WHAT YOU ARE ASKED TO DO — Leave the pictures out, and transcribe the material below exactly from the line with "Given: Close the Information box with X icon" to the line with "Screen dimensions: 521x366", both lines included.

SUPPLIED ENTRIES —
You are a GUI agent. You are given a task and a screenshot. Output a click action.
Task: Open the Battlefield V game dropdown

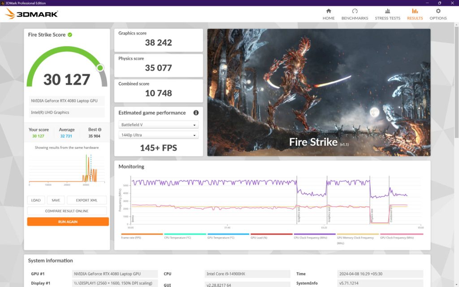coord(159,125)
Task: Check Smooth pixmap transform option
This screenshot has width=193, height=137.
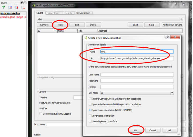Action: (x=90, y=122)
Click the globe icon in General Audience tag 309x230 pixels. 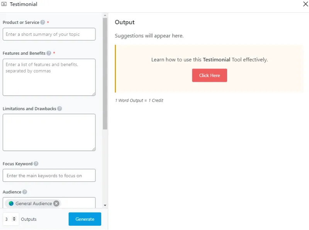click(11, 203)
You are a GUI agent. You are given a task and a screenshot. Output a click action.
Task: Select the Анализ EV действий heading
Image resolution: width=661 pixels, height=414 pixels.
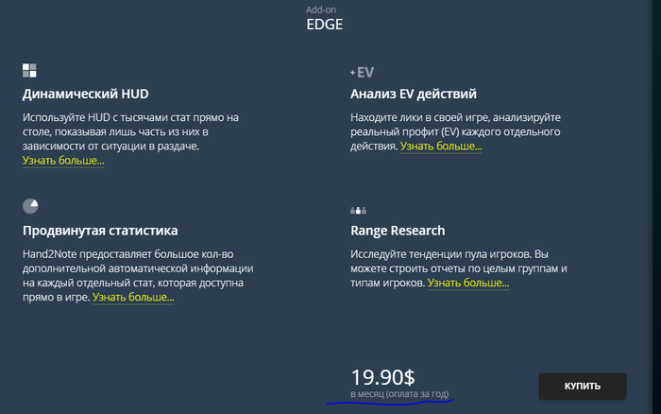pos(413,95)
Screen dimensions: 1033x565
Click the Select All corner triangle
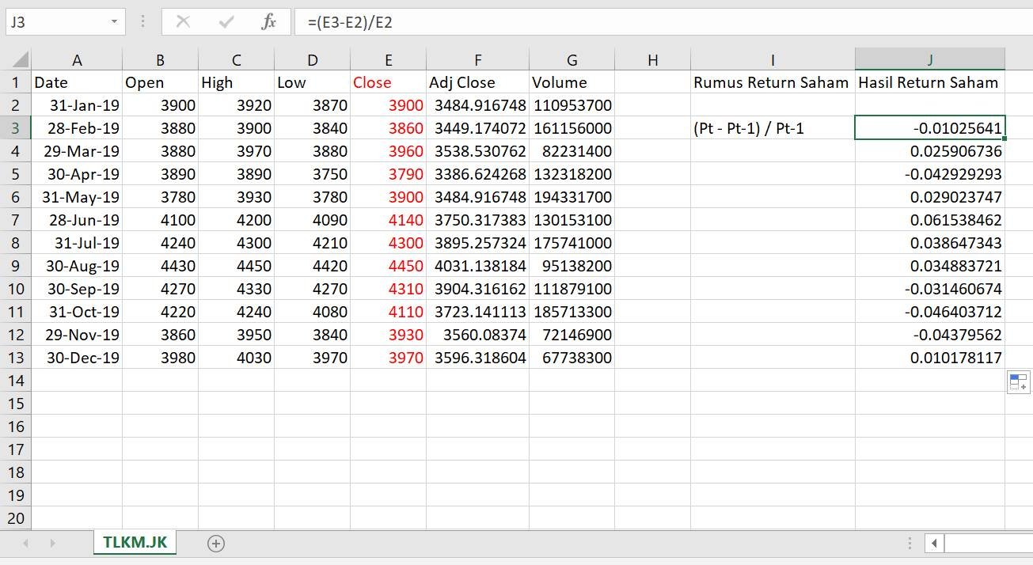[19, 60]

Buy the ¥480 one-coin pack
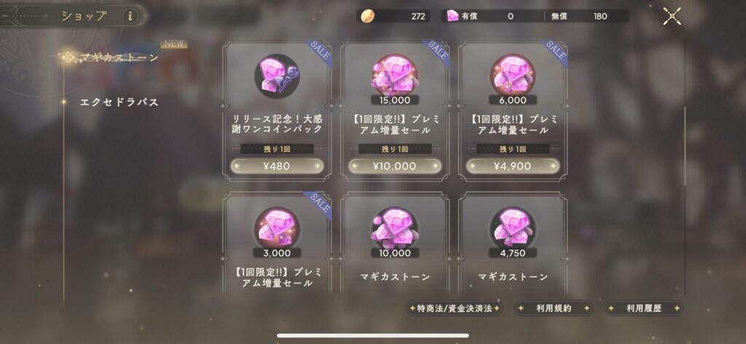click(277, 166)
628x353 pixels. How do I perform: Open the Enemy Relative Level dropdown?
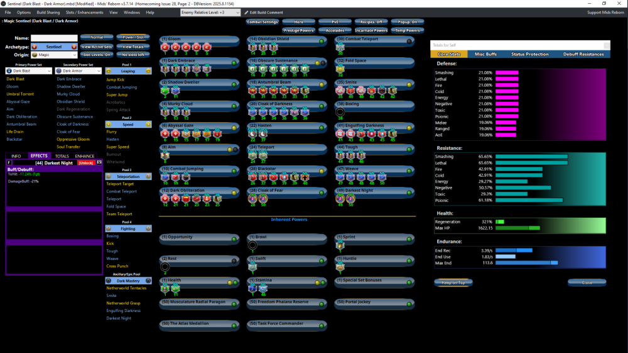click(x=210, y=13)
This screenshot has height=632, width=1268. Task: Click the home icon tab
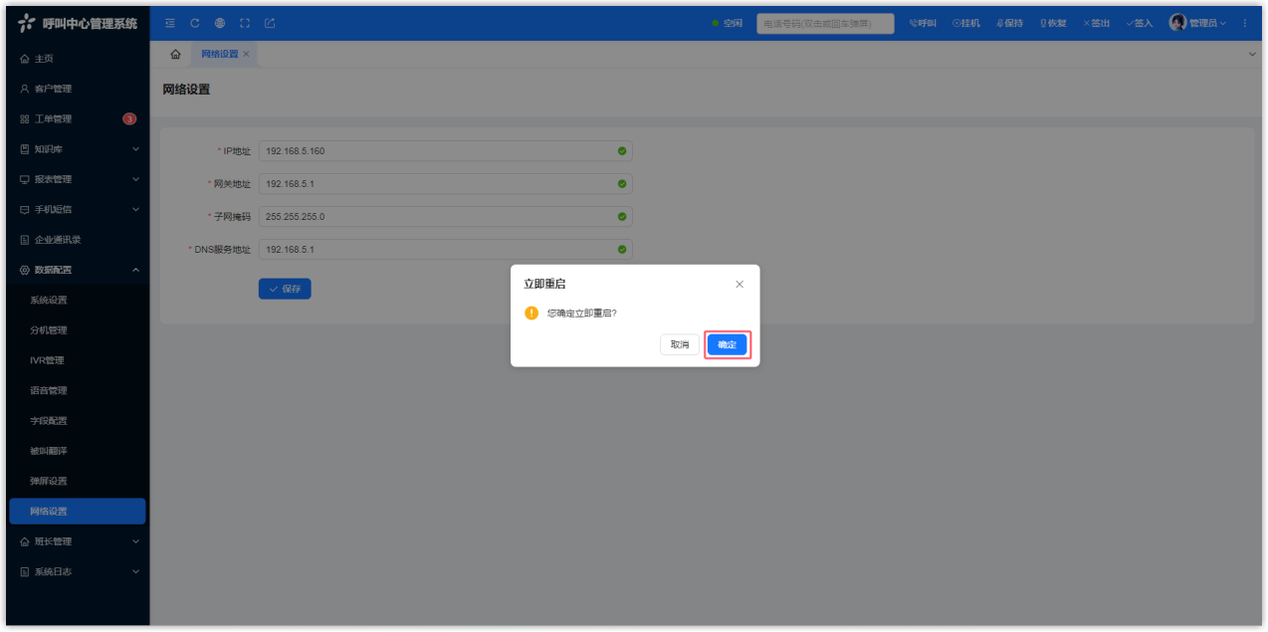[175, 54]
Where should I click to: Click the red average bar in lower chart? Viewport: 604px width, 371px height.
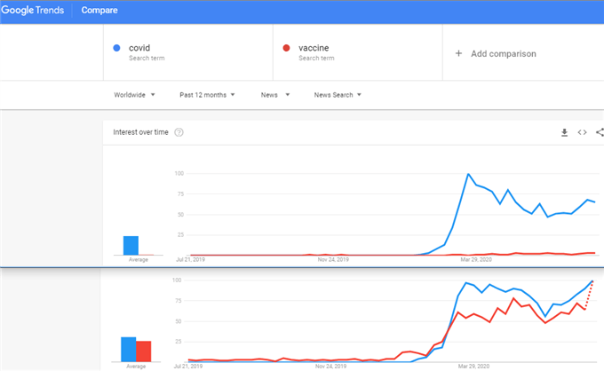[x=144, y=351]
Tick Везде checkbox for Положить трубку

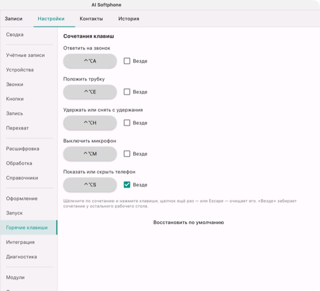pyautogui.click(x=127, y=92)
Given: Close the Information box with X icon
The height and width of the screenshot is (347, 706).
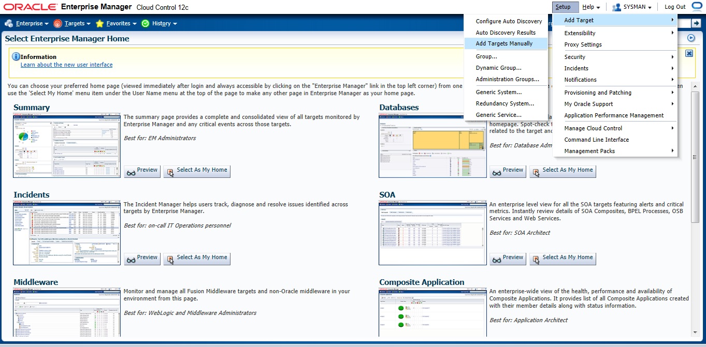Looking at the screenshot, I should [x=689, y=53].
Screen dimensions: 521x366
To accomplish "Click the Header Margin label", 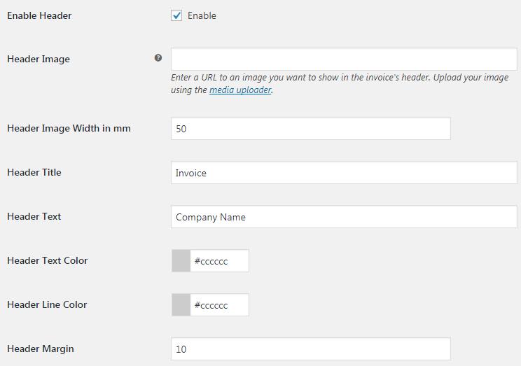I will tap(41, 349).
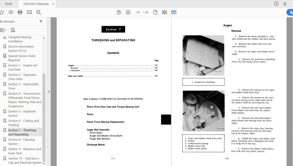Toggle the two-page view icon
Image resolution: width=293 pixels, height=166 pixels.
(x=174, y=12)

ANSWER BOX —
Given: Close the Information box with X icon
The height and width of the screenshot is (347, 706).
Looking at the screenshot, I should [x=689, y=53].
Screen dimensions: 521x366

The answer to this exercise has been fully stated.